- [Entries provided]:
--------------------

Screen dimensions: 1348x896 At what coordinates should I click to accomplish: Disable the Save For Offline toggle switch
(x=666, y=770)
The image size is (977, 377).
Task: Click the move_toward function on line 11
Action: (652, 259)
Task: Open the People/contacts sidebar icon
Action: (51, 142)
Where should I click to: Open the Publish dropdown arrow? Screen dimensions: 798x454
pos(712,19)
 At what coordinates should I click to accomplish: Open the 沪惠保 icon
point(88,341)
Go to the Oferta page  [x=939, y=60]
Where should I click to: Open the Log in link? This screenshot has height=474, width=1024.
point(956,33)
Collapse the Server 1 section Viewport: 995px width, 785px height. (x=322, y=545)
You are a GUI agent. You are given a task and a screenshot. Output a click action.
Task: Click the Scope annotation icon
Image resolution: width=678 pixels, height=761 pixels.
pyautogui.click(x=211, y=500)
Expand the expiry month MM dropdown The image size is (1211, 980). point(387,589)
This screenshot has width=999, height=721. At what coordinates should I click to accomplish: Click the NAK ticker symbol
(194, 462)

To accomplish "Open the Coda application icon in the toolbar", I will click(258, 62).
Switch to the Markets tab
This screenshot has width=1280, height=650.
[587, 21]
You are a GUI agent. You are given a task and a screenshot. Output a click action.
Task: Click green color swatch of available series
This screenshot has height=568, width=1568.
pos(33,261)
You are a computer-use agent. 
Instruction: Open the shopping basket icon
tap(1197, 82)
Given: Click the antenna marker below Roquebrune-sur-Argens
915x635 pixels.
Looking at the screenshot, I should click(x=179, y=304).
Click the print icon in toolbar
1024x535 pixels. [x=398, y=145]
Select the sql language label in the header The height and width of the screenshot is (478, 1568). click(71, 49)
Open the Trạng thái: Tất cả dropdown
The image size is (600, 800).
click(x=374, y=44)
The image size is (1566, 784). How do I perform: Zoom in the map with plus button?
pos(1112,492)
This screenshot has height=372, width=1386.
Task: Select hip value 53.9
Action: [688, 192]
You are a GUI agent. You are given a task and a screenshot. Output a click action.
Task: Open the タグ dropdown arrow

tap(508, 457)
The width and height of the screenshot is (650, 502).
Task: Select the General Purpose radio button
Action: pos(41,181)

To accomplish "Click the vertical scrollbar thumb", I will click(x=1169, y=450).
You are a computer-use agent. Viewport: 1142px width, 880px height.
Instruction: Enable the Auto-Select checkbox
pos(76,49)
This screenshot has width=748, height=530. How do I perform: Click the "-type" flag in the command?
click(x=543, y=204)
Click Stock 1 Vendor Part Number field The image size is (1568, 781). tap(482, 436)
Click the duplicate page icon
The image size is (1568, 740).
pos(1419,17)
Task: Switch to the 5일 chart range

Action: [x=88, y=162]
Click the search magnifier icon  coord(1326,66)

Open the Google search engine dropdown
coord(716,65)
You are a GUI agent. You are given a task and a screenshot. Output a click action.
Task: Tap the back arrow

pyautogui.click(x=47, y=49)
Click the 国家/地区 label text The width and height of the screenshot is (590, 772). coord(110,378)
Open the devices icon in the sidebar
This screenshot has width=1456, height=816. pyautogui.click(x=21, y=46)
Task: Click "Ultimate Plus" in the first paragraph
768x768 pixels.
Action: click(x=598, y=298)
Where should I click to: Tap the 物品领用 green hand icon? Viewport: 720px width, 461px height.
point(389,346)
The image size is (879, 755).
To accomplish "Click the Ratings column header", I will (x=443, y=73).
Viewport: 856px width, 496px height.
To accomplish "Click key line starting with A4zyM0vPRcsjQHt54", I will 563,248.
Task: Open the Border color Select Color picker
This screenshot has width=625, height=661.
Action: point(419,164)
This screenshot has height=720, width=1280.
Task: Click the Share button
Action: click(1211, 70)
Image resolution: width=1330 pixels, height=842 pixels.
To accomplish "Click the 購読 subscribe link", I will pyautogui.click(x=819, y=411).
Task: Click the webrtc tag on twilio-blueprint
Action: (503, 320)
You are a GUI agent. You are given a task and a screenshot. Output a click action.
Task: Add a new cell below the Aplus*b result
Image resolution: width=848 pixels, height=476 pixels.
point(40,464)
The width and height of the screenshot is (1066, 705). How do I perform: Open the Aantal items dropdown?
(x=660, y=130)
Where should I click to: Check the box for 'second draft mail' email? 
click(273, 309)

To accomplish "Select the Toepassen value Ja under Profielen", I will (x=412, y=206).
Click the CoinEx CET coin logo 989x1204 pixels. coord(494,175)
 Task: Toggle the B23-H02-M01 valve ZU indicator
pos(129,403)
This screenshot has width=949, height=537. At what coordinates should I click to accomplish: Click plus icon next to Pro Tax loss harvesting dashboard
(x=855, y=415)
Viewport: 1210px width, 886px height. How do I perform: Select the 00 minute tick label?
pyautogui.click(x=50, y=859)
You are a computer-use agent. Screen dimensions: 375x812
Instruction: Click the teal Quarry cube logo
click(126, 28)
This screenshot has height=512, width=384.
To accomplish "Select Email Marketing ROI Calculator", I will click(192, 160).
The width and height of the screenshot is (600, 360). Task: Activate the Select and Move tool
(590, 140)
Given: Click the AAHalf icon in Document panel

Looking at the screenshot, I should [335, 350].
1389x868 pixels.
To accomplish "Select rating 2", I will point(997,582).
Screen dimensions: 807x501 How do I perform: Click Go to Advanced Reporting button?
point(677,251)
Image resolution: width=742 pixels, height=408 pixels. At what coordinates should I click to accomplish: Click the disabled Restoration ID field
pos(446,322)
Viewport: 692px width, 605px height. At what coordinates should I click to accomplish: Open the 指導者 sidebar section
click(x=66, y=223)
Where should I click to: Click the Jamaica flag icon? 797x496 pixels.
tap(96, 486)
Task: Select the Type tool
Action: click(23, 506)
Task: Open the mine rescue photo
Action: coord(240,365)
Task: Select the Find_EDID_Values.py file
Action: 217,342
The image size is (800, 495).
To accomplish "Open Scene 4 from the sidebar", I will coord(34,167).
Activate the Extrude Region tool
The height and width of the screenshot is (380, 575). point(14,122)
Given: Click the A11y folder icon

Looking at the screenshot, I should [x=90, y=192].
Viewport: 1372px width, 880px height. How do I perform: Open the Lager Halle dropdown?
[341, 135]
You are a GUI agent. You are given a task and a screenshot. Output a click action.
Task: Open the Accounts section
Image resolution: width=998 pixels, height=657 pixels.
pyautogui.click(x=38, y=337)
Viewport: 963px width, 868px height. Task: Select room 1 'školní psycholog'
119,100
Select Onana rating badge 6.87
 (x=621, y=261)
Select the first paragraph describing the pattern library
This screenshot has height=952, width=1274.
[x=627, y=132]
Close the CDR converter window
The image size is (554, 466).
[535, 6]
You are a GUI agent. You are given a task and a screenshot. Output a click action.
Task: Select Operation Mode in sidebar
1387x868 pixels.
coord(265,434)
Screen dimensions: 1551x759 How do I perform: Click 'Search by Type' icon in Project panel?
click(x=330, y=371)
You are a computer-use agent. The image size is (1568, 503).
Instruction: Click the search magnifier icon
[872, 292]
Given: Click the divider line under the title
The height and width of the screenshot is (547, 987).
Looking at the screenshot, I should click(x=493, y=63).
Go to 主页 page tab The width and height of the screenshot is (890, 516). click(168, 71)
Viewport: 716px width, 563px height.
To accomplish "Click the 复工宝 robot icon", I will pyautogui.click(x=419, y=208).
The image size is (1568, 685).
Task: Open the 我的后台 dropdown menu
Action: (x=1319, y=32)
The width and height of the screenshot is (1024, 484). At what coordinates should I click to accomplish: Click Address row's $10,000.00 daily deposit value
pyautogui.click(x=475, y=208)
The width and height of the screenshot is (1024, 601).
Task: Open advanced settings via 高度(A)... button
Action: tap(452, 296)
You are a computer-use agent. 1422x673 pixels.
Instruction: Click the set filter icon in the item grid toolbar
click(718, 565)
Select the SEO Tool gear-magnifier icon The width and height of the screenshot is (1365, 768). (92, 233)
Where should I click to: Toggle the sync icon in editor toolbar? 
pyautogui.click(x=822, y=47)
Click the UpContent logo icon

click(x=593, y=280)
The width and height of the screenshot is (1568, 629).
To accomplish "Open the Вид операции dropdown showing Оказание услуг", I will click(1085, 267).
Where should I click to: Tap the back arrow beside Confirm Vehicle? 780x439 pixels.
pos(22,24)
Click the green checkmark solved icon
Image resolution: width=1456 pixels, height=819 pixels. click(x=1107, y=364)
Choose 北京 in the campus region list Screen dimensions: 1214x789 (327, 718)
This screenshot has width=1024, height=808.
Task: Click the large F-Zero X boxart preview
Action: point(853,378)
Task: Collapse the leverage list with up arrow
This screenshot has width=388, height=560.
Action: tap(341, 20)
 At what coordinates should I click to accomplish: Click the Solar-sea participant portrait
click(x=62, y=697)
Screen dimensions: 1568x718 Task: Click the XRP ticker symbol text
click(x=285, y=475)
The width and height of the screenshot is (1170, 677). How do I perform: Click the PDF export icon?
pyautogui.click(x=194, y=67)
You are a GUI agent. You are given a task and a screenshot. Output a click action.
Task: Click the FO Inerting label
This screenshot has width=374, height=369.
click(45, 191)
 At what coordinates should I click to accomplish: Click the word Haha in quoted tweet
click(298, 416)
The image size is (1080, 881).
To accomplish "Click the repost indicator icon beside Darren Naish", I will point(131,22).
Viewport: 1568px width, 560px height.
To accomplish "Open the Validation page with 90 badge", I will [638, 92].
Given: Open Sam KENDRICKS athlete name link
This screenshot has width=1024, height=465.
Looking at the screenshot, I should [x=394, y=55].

--------------------

- [To do]: If a line in the material contains "computer", show it.

- [Answer to this task]:
You are a computer-use agent. 
You are a computer-use agent. Viewport: 1142px width, 880px height.
You are a computer-use agent. Screen dimensions: 375x812
You are a computer-use agent. The image size is (1568, 503).
You are a computer-use agent. 1422x673 pixels.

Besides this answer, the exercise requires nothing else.